Earlier this month, Kirsten and Joel Gist rose to a challenge: Get their four kids to run 1 mile within their California home as part of REI’s #TiniestMile effort, meant to encourage people to showcase the creative ways they’re staying active indoors or close to home.
Then, the family added their own spin: They turned it into a curriculum for their kids’ at-home schooling. The day’s history lesson covered the origin of a mile, which dates back to the Romans. For math, they focused on measuring distance, all 5,280 feet. And they had an age-appropriate humanities discussion on the global reach of the COVID-19 pandemic.
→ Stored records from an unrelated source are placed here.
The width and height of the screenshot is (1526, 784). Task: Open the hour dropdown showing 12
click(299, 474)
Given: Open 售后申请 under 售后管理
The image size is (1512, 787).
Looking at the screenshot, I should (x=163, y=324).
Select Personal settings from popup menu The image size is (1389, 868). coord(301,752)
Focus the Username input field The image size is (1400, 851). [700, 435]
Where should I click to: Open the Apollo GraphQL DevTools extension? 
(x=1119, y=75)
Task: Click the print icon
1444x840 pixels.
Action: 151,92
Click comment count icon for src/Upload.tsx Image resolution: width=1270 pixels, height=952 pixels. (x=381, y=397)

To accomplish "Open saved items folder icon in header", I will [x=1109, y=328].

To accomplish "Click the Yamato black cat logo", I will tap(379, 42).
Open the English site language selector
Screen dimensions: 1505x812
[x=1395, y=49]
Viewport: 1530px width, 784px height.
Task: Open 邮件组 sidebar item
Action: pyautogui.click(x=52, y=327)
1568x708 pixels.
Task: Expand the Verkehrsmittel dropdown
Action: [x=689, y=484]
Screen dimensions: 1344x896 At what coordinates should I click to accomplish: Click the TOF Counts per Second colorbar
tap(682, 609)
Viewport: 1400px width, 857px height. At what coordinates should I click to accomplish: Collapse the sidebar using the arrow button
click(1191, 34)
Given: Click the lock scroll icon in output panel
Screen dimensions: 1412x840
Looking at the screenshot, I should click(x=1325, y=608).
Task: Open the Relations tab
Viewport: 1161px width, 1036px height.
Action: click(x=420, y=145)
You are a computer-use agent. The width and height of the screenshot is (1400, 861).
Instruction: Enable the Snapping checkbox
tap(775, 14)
Like many parents, Kristen and Joel, both REI members, began homeschooling their kids after local schools closed in mid-March due to COVID-19. Aside from Joel’s own homeschool experience growing up, teaching is new territory for the parents.
They said the #TiniestMile challenge offered a way to get creative with their at-home lessons.
“It’s fun when you can take a single topic and have all these branches and go down the rabbit trail and discover things,” Kirsten said.
To create the 1-mile route at home, each child had a task. Two-year-old Jane held a measuring tape as her 7-year-old brother, Judah, extended it to gauge the length of rooms and the hallway. Anna, 9, read aloud the measurements in feet. Then their eldest sibling, 10-year-old Nathan, crunched the numbers with some help from his parents. Together, they calculated how many laps they’d have to run on their indoor route to complete a mile.
The verdict: It would take 71 laps through their home’s hallway and 96 laps through their kitchen and living room. To stay on track and not lose count of the laps completed, the family decided to use popsicle sticks. (Every time they finished 10 laps, they would drop one.)
Armed with a handful of sticks, they started running. “I thought it was really fun,” Nathan said of the activity. “It was a good idea to help stay active … just move some tables, and you can run a mile in your [home].”
The Gists said the challenge provided an age-appropriate lesson for each of their kids.
“[The mile demonstrates] how one project like this can involve all of our kids at their own level,” Joel said. “Each kid can take something from it that’s appropriate for their age and grade.” And it gave them an opportunity to have fun—something they’re prioritizing as they adapt to their new routine as a family.